Les négociations commerciales entre supermarchés et fournisseurs touchent à leur fin ce dimanche 1er mars, après trois mois de discussions souvent tendues. Ces négociations, qui se tiennent chaque année, déterminent les prix des produits des marques nationales. Les grandes enseignes de distribution, telles que Carrefour, Leclerc et Intermarché, achètent leurs stocks pour l’année auprès de géants de l’industrie agroalimentaire comme Nestlé, Lactalis et Mondelez.
EN BREF
- Les prix de certains produits alimentaires vont augmenter, comme la viande et les sardines.
- En revanche, les féculents, notamment le riz et les pâtes, verront leurs prix baisser.
- Les hausses de prix sont en partie dues à des crises spécifiques dans certains secteurs.

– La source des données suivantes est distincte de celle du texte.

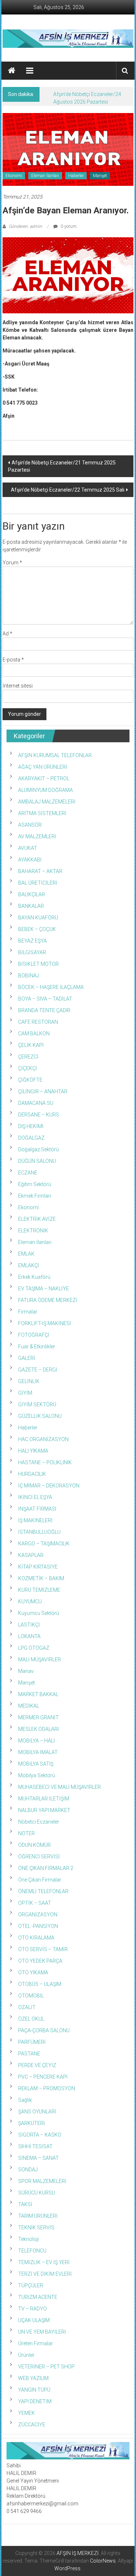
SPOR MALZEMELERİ (42, 2181)
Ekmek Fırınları (34, 1196)
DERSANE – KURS (38, 1115)
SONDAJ (28, 2169)
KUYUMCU (30, 1601)
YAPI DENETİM (34, 2401)
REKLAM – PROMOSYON (46, 2088)
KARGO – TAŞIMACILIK (44, 1543)
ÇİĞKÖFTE (30, 1080)
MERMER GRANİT (38, 1717)
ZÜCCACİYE (31, 2424)
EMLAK (26, 1254)
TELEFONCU (32, 2251)
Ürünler (26, 2355)
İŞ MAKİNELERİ (35, 1520)
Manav (26, 1671)
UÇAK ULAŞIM (34, 2320)
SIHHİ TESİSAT (35, 2146)
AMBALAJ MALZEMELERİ (46, 802)
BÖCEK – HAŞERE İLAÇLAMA (51, 987)
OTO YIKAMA (33, 1972)
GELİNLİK (29, 1381)
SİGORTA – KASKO (39, 2135)
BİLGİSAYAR (32, 952)
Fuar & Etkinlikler (36, 1346)
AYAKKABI (29, 860)
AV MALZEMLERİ (37, 836)
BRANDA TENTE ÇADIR (44, 1010)
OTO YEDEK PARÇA (40, 1961)
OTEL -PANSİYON (38, 1926)
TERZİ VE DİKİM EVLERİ (45, 2274)
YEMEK (26, 2413)
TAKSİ (25, 2204)
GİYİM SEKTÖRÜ (37, 1404)
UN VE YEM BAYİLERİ (42, 2332)
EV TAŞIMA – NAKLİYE (43, 1288)
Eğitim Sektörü (34, 1184)
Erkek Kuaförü (34, 1277)
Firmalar (27, 1312)
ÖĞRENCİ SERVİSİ (39, 1856)
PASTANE (29, 2054)
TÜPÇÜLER (30, 2285)
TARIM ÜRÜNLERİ (38, 2216)
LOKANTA (29, 1636)
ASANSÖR (30, 825)
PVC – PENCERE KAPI (42, 2077)
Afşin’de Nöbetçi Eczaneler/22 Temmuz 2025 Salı (67, 490)
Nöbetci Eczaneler (38, 1822)
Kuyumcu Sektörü (38, 1613)
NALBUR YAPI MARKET (44, 1810)
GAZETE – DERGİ (37, 1370)
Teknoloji (28, 2239)
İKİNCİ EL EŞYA (35, 1497)
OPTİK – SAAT (34, 1903)
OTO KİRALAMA (36, 1938)
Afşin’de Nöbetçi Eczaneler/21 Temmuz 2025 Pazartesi (62, 466)
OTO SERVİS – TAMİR (43, 1949)
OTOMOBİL (31, 1996)
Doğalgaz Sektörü (38, 1149)
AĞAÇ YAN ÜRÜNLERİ (42, 767)
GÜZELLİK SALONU (40, 1416)
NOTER (26, 1833)
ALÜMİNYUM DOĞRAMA (45, 790)
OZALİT (27, 2007)
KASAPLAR (31, 1555)
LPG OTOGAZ (33, 1648)
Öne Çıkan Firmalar (39, 1880)
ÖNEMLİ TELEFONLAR (43, 1891)
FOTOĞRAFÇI (33, 1335)
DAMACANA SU (35, 1103)
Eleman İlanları (45, 175)
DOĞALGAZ (31, 1138)
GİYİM (25, 1393)
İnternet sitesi (18, 686)
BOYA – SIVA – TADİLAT (45, 999)
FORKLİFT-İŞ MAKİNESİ (44, 1323)
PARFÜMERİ (32, 2042)
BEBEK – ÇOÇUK (37, 929)
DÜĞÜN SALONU (37, 1161)
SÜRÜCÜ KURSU (36, 2193)
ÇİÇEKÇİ (27, 1068)
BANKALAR (31, 906)
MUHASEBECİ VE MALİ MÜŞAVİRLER (59, 1787)
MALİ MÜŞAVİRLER (39, 1659)
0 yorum (68, 226)
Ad (7, 633)
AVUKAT (27, 848)
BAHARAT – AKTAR (40, 871)
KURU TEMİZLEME (39, 1590)
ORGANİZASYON (37, 1914)
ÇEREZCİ (28, 1057)
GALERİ (26, 1358)
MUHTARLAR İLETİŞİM (43, 1798)
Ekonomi (13, 175)
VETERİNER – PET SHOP (46, 2367)
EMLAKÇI (28, 1265)
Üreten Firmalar (35, 2343)
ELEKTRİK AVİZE (37, 1219)
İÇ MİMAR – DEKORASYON (48, 1486)
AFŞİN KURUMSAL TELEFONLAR (55, 755)
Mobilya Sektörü (36, 1775)
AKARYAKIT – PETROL (43, 778)
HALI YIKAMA (33, 1451)
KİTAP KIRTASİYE (38, 1567)
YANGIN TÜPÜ (34, 2390)
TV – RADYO (32, 2309)
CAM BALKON (34, 1033)
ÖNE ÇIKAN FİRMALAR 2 (45, 1868)
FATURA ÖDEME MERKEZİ (47, 1300)
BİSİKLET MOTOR (38, 964)
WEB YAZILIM (33, 2378)
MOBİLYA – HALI (36, 1741)
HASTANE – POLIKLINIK (45, 1462)
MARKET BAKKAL (38, 1694)
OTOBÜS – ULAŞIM (39, 1984)
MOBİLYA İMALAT (38, 1752)
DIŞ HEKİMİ (31, 1126)
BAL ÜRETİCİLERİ (37, 883)
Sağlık (25, 2100)
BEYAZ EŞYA (32, 941)
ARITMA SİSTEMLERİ (42, 813)
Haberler (76, 175)
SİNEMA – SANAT (38, 2158)
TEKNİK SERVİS (36, 2227)
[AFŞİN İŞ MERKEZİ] (12, 71)
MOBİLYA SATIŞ (35, 1764)
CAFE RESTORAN (38, 1022)
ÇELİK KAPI (31, 1045)
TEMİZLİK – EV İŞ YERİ (44, 2262)
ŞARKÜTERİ (31, 2123)
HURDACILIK (32, 1474)
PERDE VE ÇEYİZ (37, 2065)
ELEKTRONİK (33, 1230)
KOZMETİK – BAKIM (41, 1578)
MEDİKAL (28, 1706)
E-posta (13, 660)
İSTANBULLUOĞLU (39, 1532)
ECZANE (27, 1173)
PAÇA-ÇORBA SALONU (44, 2030)
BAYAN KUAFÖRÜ (38, 917)
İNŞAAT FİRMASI (37, 1509)
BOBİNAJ (28, 975)
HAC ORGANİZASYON (43, 1439)
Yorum (12, 562)
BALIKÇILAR (31, 894)
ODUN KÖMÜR (34, 1845)
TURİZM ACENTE (37, 2297)
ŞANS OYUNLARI (37, 2111)
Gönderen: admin (25, 226)
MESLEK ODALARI (38, 1729)
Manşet (100, 175)
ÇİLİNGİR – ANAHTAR (42, 1091)
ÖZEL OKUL (31, 2019)
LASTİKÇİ (29, 1625)
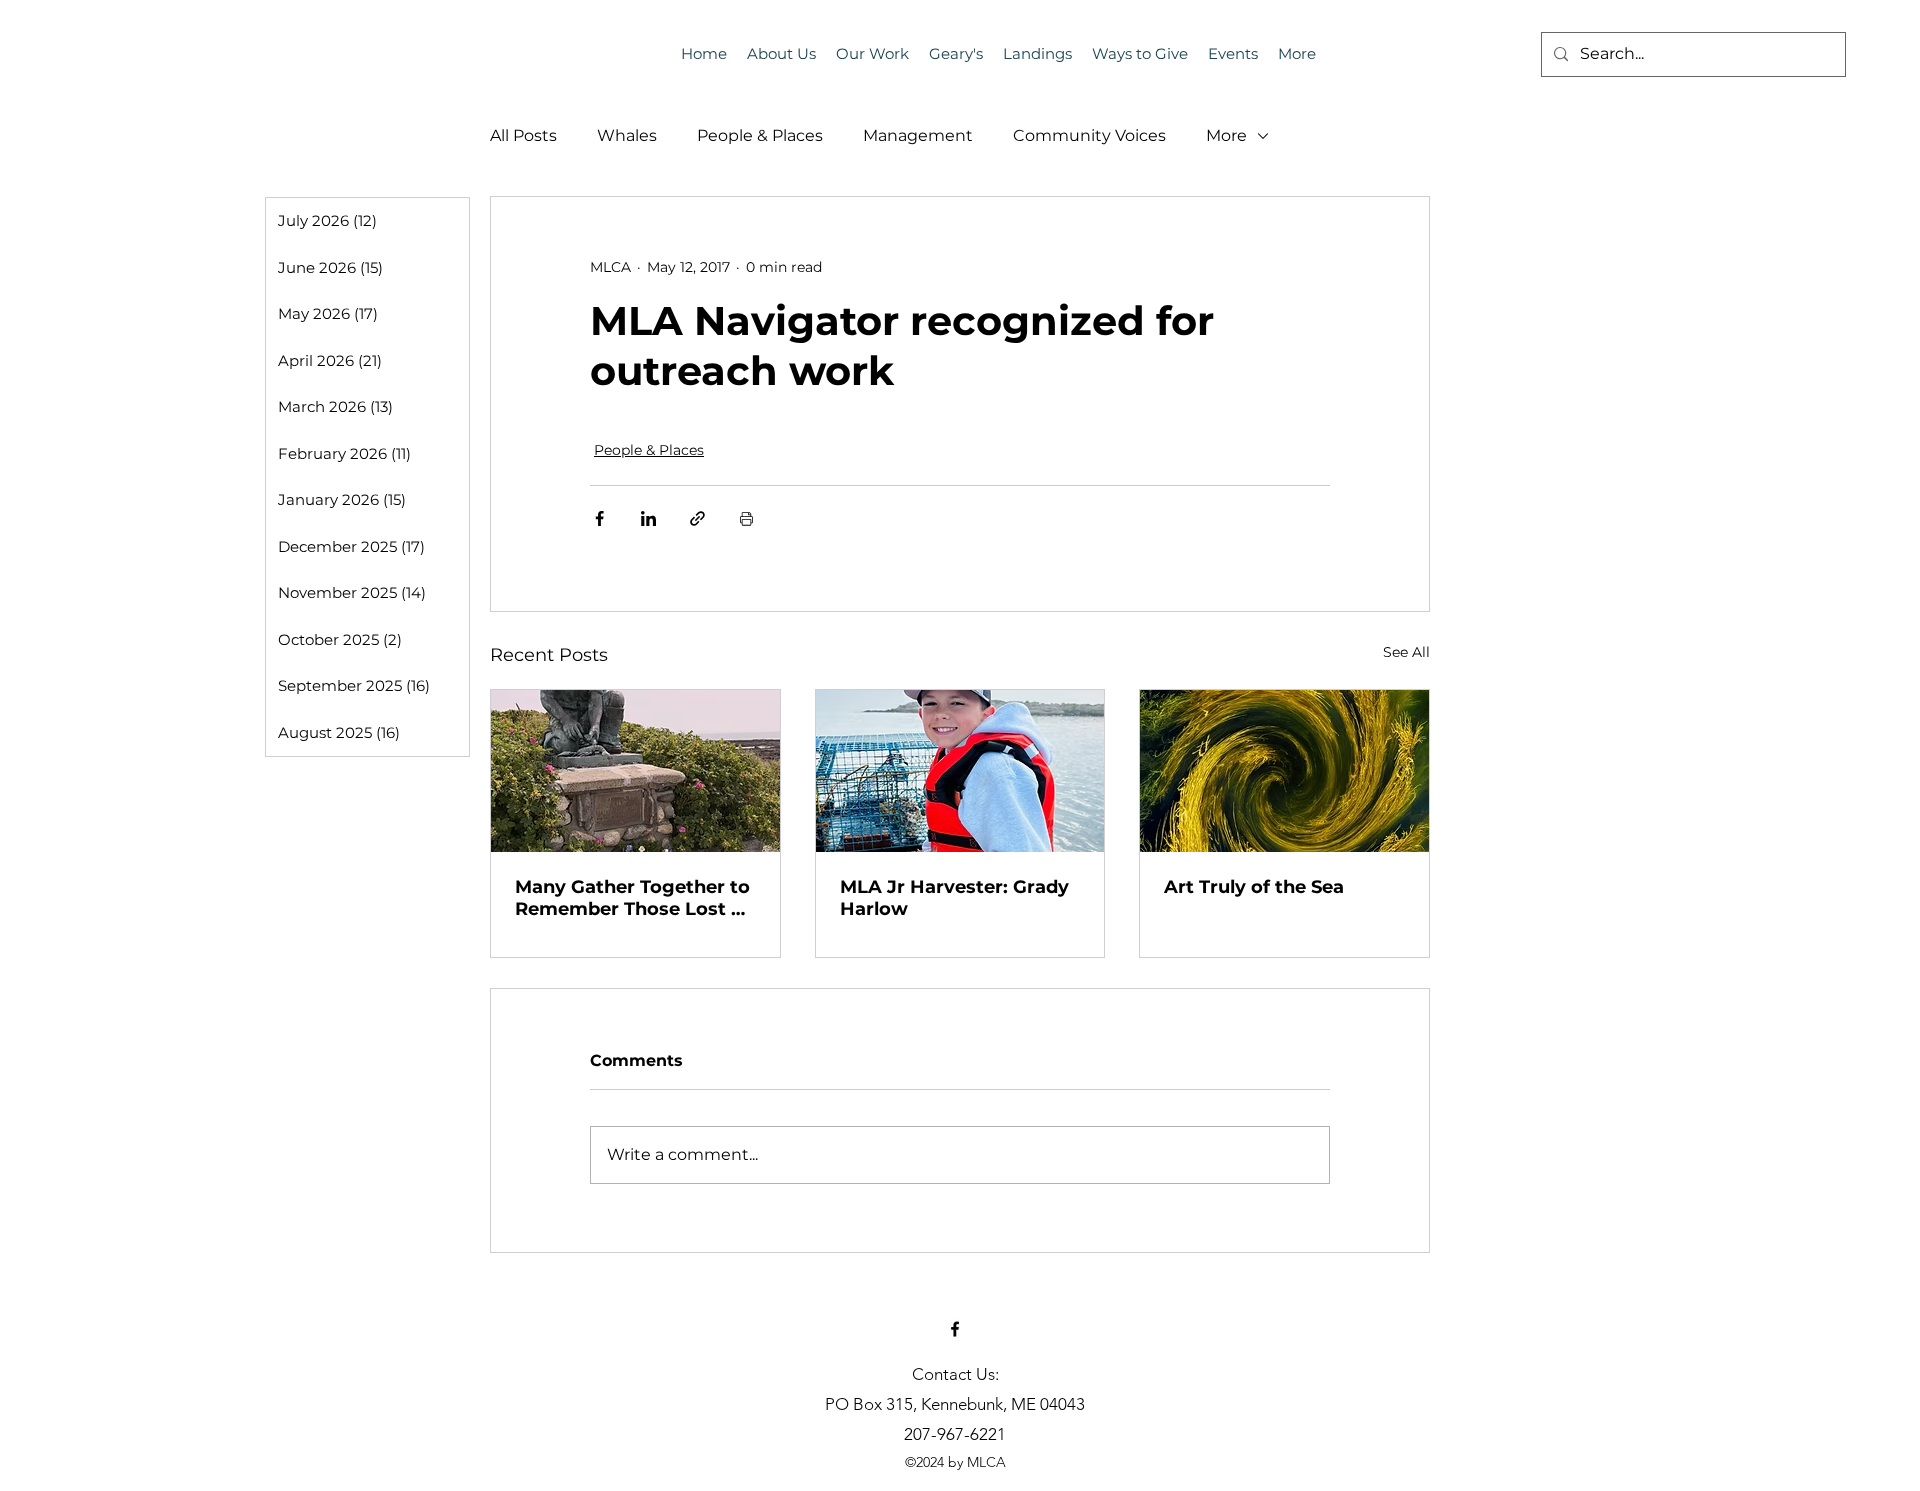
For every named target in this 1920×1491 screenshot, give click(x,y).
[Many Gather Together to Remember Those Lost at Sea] (635, 771)
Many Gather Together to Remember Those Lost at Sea (632, 898)
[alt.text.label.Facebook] (955, 1329)
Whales (627, 135)
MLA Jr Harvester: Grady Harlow (954, 898)
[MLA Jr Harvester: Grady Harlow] (960, 771)
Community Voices (1089, 135)
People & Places (760, 135)
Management (918, 135)
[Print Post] (746, 518)
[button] (1233, 54)
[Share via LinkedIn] (648, 518)
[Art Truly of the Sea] (1284, 771)
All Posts (523, 135)
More (1226, 135)
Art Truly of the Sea (1254, 887)
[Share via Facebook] (599, 518)
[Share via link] (697, 518)
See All (1406, 652)
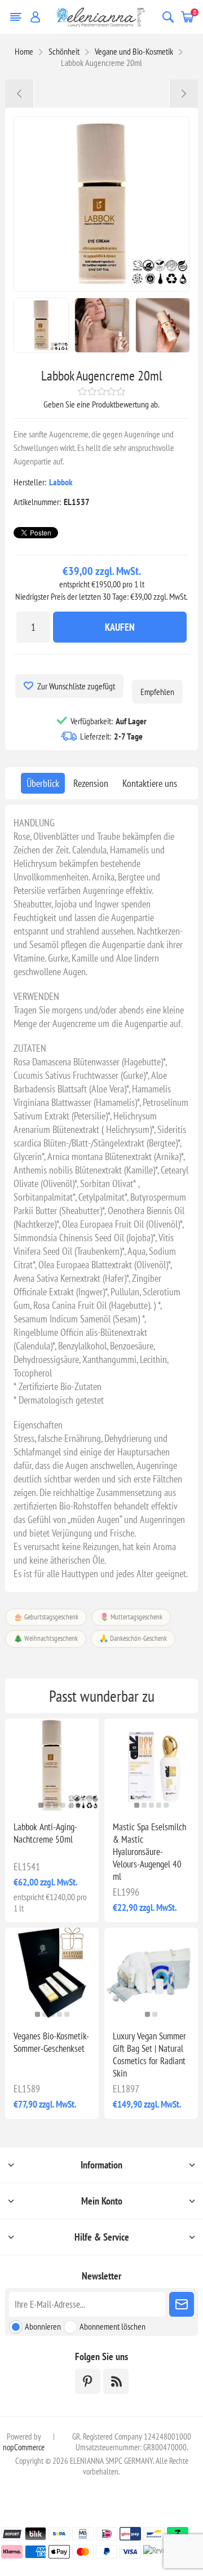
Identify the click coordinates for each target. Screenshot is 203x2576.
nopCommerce (24, 2447)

Les tensions entre les supermarchés, qui cherchent à maintenir des prix bas pour attirer les consommateurs, et les fournisseurs, qui souhaitent obtenir des tarifs plus élevés, sont monnaie courante. Cette année, le PDG de Carrefour, Alexandre Bompard, a évoqué une inflation modérée d’environ 1%, mais les augmentations de prix ne seront pas uniformes, certains produits connaissant des hausses significatives tandis que d’autres verront leurs tarifs diminuer.
Les hausses attendues
La viande de bœuf, par exemple, est sur le point de subir une nouvelle augmentation. Selon les données de l’UFC-Que Choisir, le prix de la viande bovine a déjà grimpé de 10% entre novembre 2024 et novembre 2025, et la situation ne semble pas s’améliorer en 2026. La crise dans le secteur de la viande bovine est aggravée par le départ à la retraite de nombreux producteurs sans successeurs pour prendre la relève. De plus, des épidémies comme la dermatose nodulaire ont eu un impact dévastateur sur les troupeaux en France, accentuant la hausse des prix.
Les sardines, également mentionnées par M. Bompard, vont voir leurs prix augmenter en raison d’une pénurie au Maroc, d’où proviennent deux tiers des conserves consommées en France. La situation sur le marché international affecte donc directement les consommateurs français.
Les baisses notables
Malgré ces hausses, certaines bonnes nouvelles émergent. Les féculents, notamment le riz, bénéficieront de baisses de prix significatives. Le coût du riz a chuté de 37% sur les marchés mondiaux, tandis que le prix du blé, ingrédient clé des pâtes, a diminué de près de 14% sur un an. Cela se traduira par des prix plus abordables pour les pâtes et la farine dans les rayons des supermarchés.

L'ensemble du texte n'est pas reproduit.